Heterosubtypic protective immunity against widely divergent influenza subtypes induced by fusion protein 4sM2 in BALB/c mice
1 College of Veterinary Medicine (BK21 Plus Program), Chungnam National University, Daejeon 305-764, Republic of Korea
2 Faculty of Veterinary Medicine, Chittagong Veterinary and Animal Sciences University, Chittagong 4202, Bangladesh
3 Department of Biomedical Sciences, College of Veterinary Medicine, Iowa State University, Ames, IA, USA
Virology Journal 2014, 11:21 doi:10.1186/1743-422X-11-21Published: 6 February 2014
Regular reformulation of currently available vaccines is necessary due to the unpredictable variability of influenza viruses. Therefore, vaccine based on a highly conserved antigen with capability of induction of effective immune responses could be a potential solution. Influenza matrix protein-2 (M2) is highly conserved across influenza subtypes and a promising candidate for a broadly protective influenza vaccine.
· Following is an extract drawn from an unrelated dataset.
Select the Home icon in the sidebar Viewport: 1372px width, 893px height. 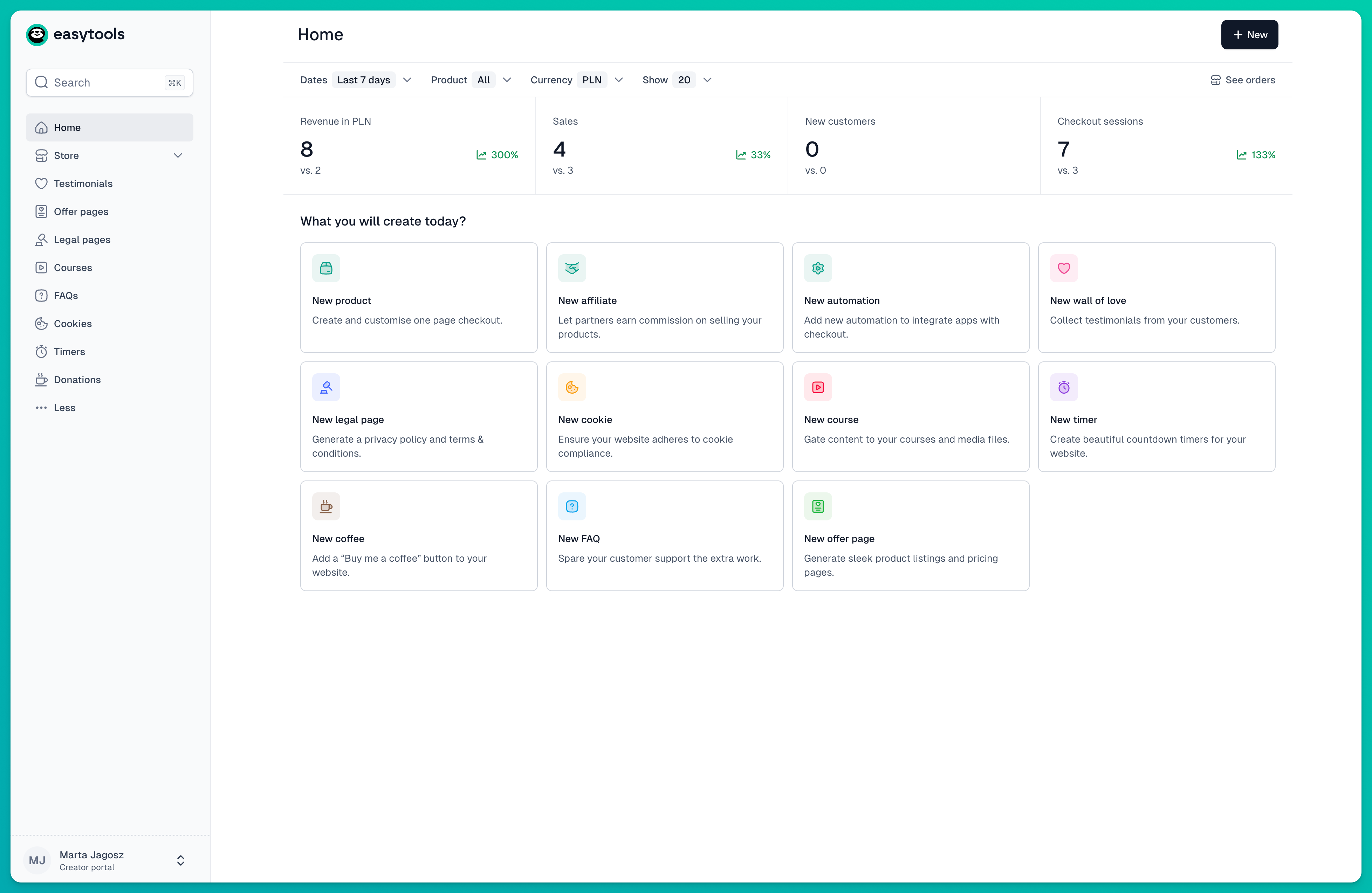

For the enhancement of broad protection, four tandem copies of consensus M2 gene containing extracellular (ED) and cytoplasmic (CD) without the trans-membrane domain (TM) reconstituted from H1N1, H5N1 and H9N2 influenza viruses were linked and named as 4sM2. The construct was effectively expressed in Escherichia coli, purified and proteins were used to immunize BALB/c mice. Humoral and cell-mediated immune responses were investigated following administration.
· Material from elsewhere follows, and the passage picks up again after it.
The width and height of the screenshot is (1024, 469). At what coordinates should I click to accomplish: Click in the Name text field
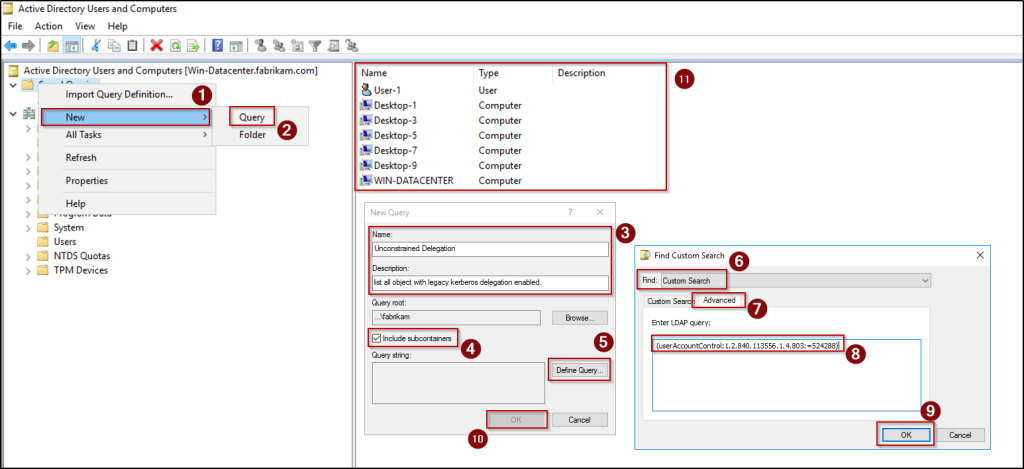coord(489,249)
Mice were intramuscularly immunized with 4sM2 protein 2 times at 2 weeks interval. Two weeks after the last immunization, first humoral and cell mediated immune response specific to sM2 protein were evaluated and the mice were challenged with a lethal dose (10MLD50) of divergent subtypes A/EM/Korea/W149/06(H5N1), A/PR/8/34(H1N1), A/Aquatic bird/Korea/W81/2005(H5N2), A/Aquatic bird/Korea/W44/2005(H7N3), and A/Chicken/Korea/116/2004(H9N2) viruses. The efficacy of 4sM2 was evaluated by determining survival rates, body weights and residual lung viral titers. Our studies demonstrate that the survival of mice immunized with 4sM2 was significantly higher (80–100% survival) than that of unimmunized mice (0% survival). We also examined the long lasting protection against heterosubtype H5N2 virus and found that mice vaccinated with 4sM2 displayed 80% of protection even after 6 months of final vaccination.
Taken together, these results suggest that prokaryotic expressed multimeric sM2 protein achieved cross protection against lethal infection of divergent influenza subtypes which are lasting for the long time.